- **Provided records**:
******
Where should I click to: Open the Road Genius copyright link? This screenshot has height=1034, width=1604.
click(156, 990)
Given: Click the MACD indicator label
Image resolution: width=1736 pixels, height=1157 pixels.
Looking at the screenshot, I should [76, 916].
******
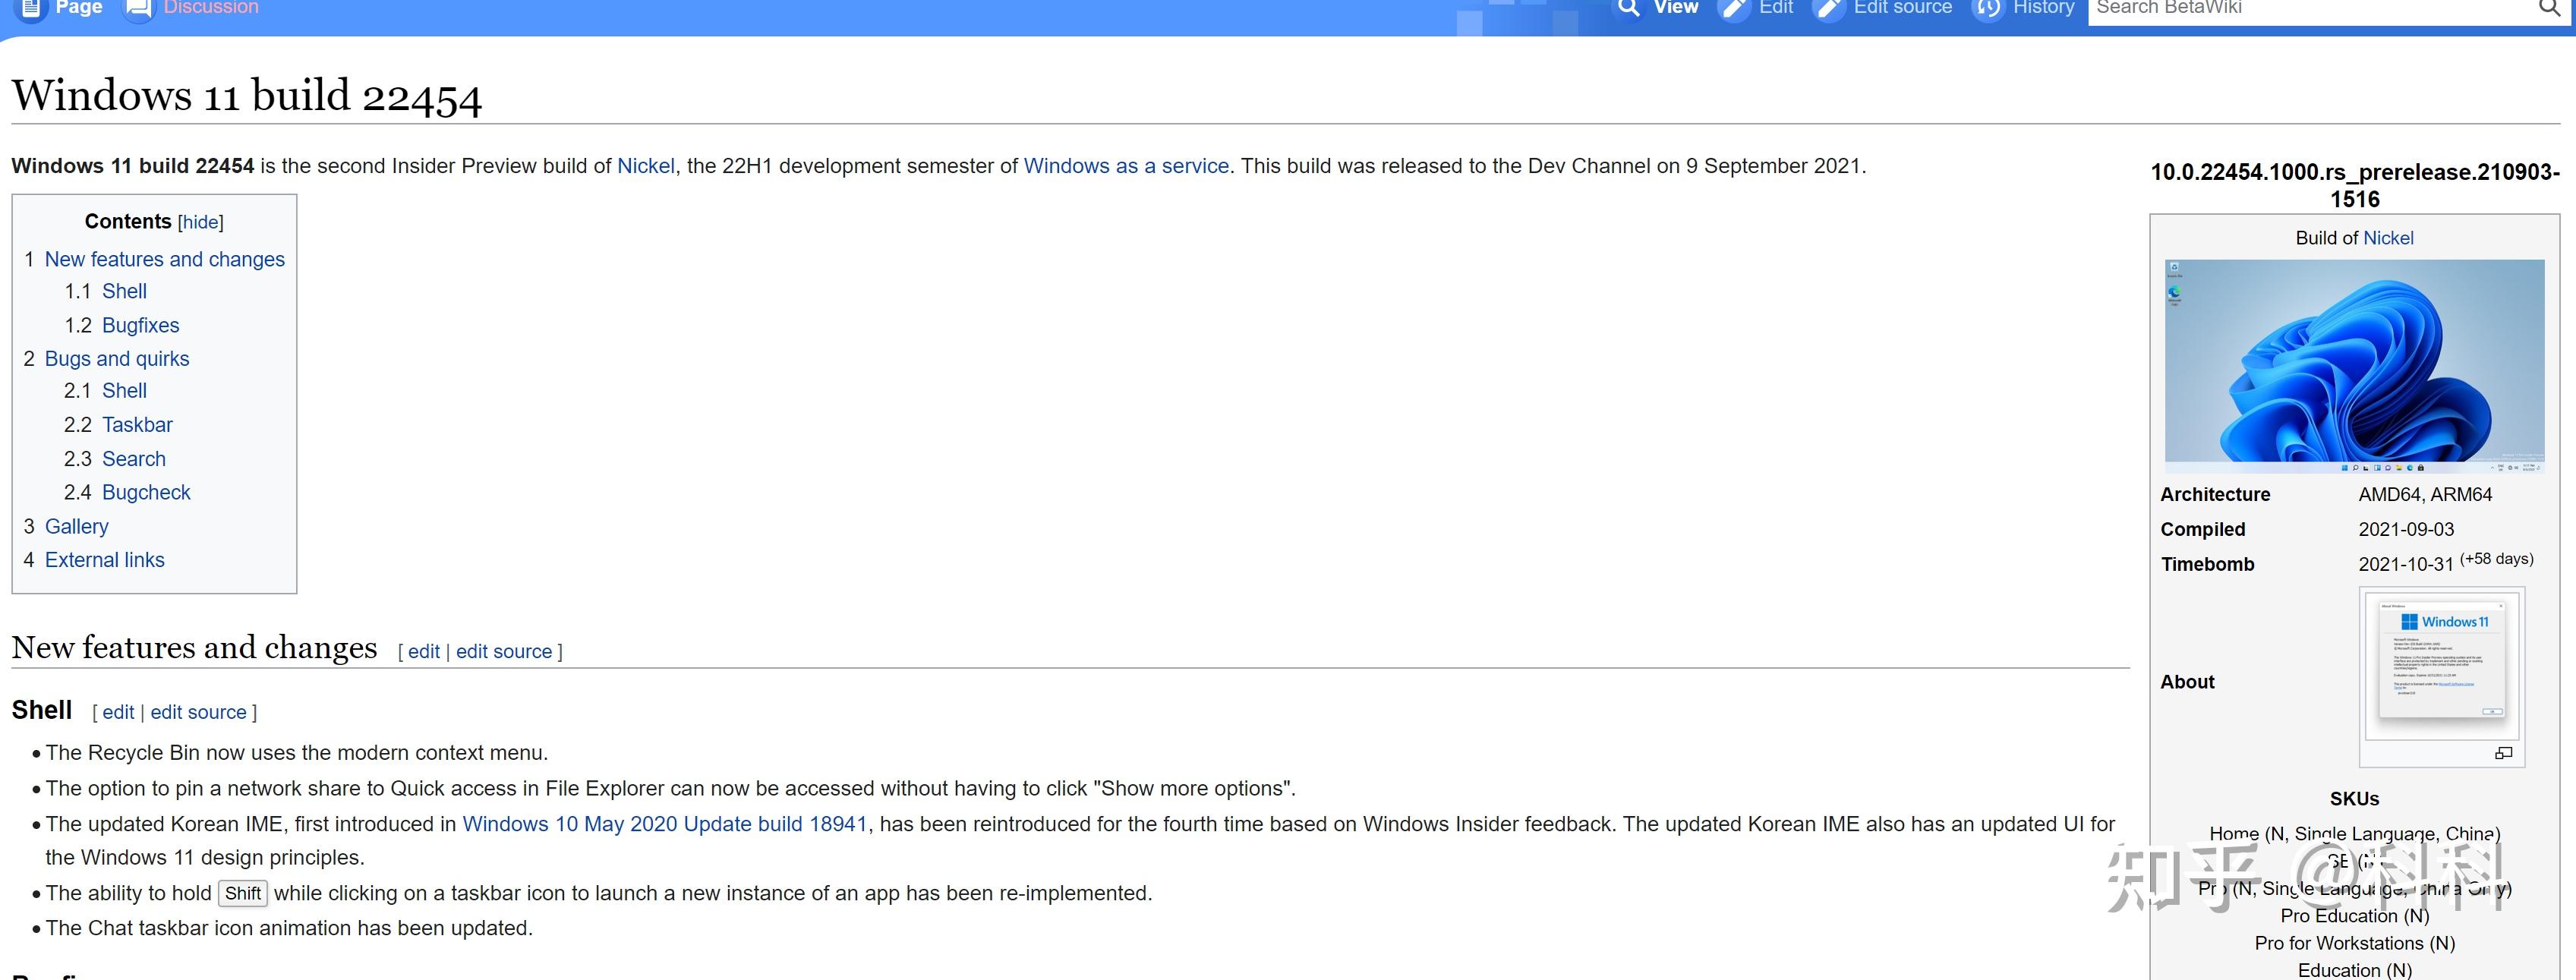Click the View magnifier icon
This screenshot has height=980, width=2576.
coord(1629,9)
******
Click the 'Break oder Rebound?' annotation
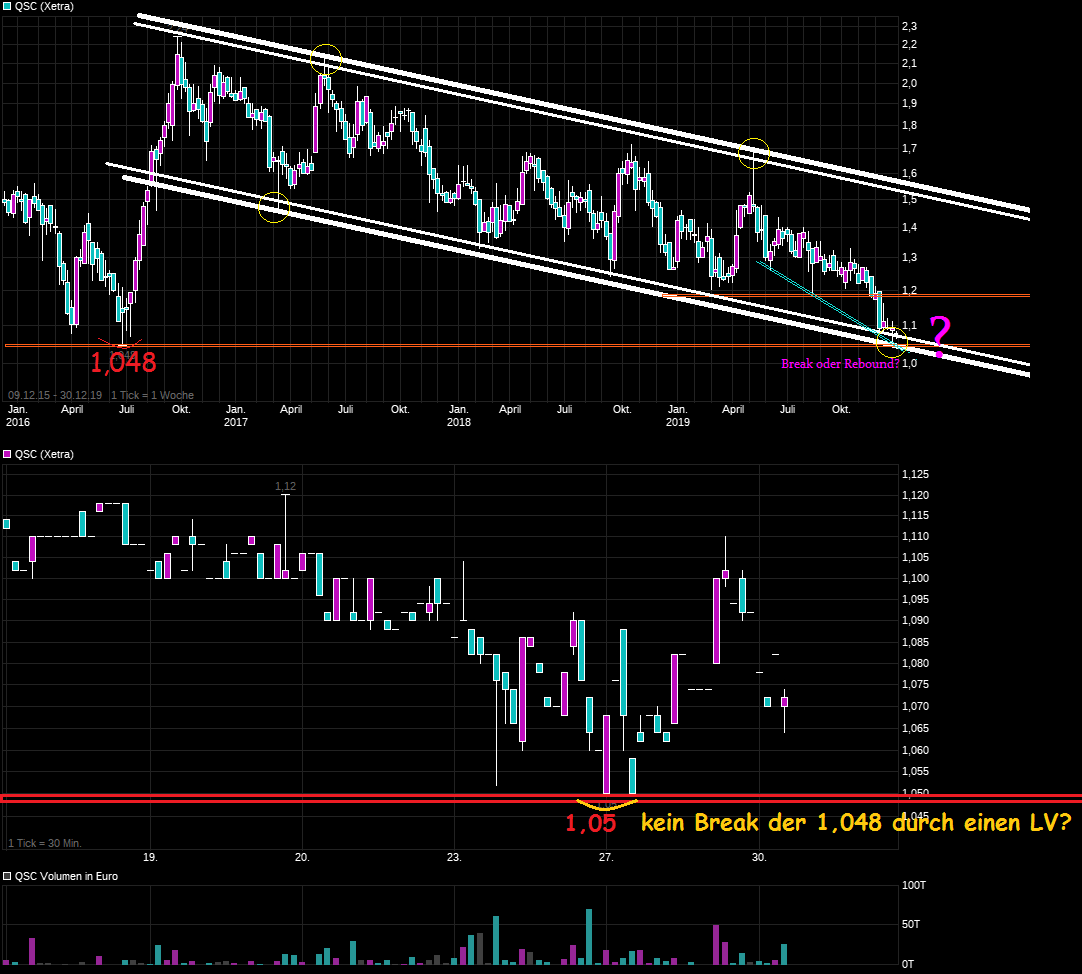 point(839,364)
******
Give again the material starting with the line that contains "Click the View magnifier icon" and going on through the line that contains "coord(1629,9)", including both of those lines. Leave the pictures out of your answer.

Click the View magnifier icon
This screenshot has height=980, width=2576.
coord(1629,9)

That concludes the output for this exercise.